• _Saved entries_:
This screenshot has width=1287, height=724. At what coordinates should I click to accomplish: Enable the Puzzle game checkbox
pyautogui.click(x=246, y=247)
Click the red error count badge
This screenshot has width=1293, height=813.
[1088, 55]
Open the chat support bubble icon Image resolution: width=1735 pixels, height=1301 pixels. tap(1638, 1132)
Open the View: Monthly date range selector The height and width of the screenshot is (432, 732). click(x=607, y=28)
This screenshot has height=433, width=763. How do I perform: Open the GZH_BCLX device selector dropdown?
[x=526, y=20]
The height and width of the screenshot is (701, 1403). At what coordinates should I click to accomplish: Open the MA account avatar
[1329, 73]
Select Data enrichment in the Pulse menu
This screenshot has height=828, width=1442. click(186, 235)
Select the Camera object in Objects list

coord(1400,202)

• _Task details_:
Having read the entries above, repeat them exactly.

• _Finished exercise_:
This screenshot has width=1287, height=724. At what coordinates should I click to accomplish: Enable the Puzzle game checkbox
pyautogui.click(x=246, y=247)
Click the red error count badge
This screenshot has width=1293, height=813.
[1088, 55]
Open the chat support bubble icon Image resolution: width=1735 pixels, height=1301 pixels. tap(1638, 1132)
Open the View: Monthly date range selector The height and width of the screenshot is (432, 732). click(x=607, y=28)
This screenshot has height=433, width=763. How do I perform: Open the GZH_BCLX device selector dropdown?
[x=526, y=20]
The height and width of the screenshot is (701, 1403). At what coordinates should I click to accomplish: Open the MA account avatar
[1329, 73]
Select Data enrichment in the Pulse menu
This screenshot has height=828, width=1442. click(186, 235)
Select the Camera object in Objects list

coord(1400,202)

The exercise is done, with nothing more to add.